Our work was inspired by a previous investigation of self-attention layers which identified sufficient conditions such that they can perform convolution when equipped with relative positional encodings (Cordonnier et al., 2020; Andreoli, 2019) . Rather than relying on relative encodings, we here show how soft-masking can be used to learn sample efficiently more general input transformations, such as rotation, reflection, and scaling. To the extent of our knowledge, the group-action learning problem has not been explicitly and generally formulated in previous work. That being said, many previous works have focused on specific instances, such as learning to sort (Graves et al., 2014; Reed & De Freitas, 2015; Li et al., 2020) by selecting an element of the permutation group S n , docking/folding by roto-translating objects according to an action in the special Euclidean group SE(3) (Sverrisson et al., 2022; Stärk et al., 2022; Jumper et al., 2021) , and graph spectrum generation where the learned actions belong to the Stiefel manifold (Martinkus et al., 2022) . Our work is similar in spirit to recent efforts in neuro-symbolic visual reasoning (Johnson et al., 2017b; a; Goyal et al., 2017; Mao et al., 2019; Higgins et al., 2018) . Many approaches based on attention mechanisms have been proposed in the past few years (Hudson & Manning, 2018; 2019) . Our work differentiates from the former in that we aim to learn basic geometric reasoning in a sample-efficient way, rather than modeling relationships between high-level concepts. Finally, some recent works came to our same conclusion on the advantages of using attention masks to incorporate prior knowledge in neural networks. As an example, Yan et al. (2020) focus on the task of learning subroutines (e.g., sorting algorithms) and use a CNN to generate an attention mask for a Transformer encoder. They show that learning the attention mask allows them to generalize to longer sequences than the ones provided at training time. Similarly, Sartran et al. (2022) used precomputed attention masks to incorporate syntactic compositional biases in language models.

7. CONCLUSION

This paper focused on how to help deep learning models to learn geometric transformations efficiently. Specifically, we proposed to incorporate lattice symmetry biases into attention mechanisms by modulating the attention weights using learned soft masks. We have shown that attention masks implementing the actions of the symmetry group of a hypercubic lattice exist, and we provided a way to represent these masks. This motivated us to introduce LATFORMER, a model that generates attention masks corresponding to lattice symmetry priors using a CNN. Our results on synthetic tasks show that our model can generalize better than the same attention modules without masking and Transformers. Moreover, the performance of our method on a subset of ARC provides the first evidence that deep learning can be used on this dataset, which is widely considered as an important challenge for AI research.
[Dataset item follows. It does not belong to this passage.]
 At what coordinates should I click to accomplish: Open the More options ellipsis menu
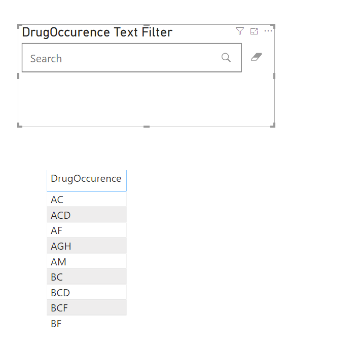coord(268,31)
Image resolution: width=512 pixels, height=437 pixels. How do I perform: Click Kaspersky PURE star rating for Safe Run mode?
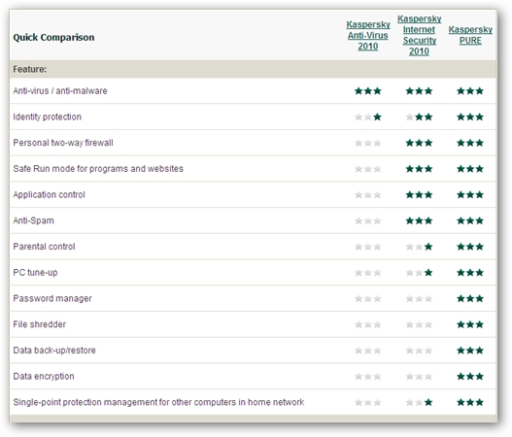tap(470, 169)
A ADDITIONAL DETAILS ON THE MODEL

This section describes the LATFORMER architecture providing additional details that were not covered in Section 4.1. As mentioned in Section 4.1, it is possible to design convolutional neural networks that perform all considered transformations of the lattice. Figure 6 shows the architecture of the four expert models that generate translation, rotation, reflection and scaling masks.

Lattice Translation Expert Lattice Rotation Expert

Lattice Reflection Expert Lattice Scaling Expert S denotes an attention mask implementing an upscaling by h along one dimension. Using Corollary 1, we can derive the kernels of the convolutional layers shown in Figure 6 . These kernels are frozen at training time, the model only learns the gating function, denoted as σ in the figure . Notice that all the models follow the same overall structure. However, for scaling, we also learn an additional gate, denoted as σ(M S , M ⊤ S ) in the Figure 6 . This gate allows the model to transpose the mask and serves the purpose of implementing down-scaling operations (down-scaling is the transpose of up-scaling). The composition of more actions can be obtained by combining different experts. This can be done either by chaining the experts or by matrix multiplication of the masks. In preliminary experiments, we did not notice any significant difference in performance between the two options and we rely on the latter in our implementation.

B ADDITIONAL EXPERIMENTS AND DETAILS ON THE EXPERIMENTAL SETUP

This section provides additional details on the experimental setup of all our experiments, including further information on the generation of the synthetic tasks and the data annotation process for ARC.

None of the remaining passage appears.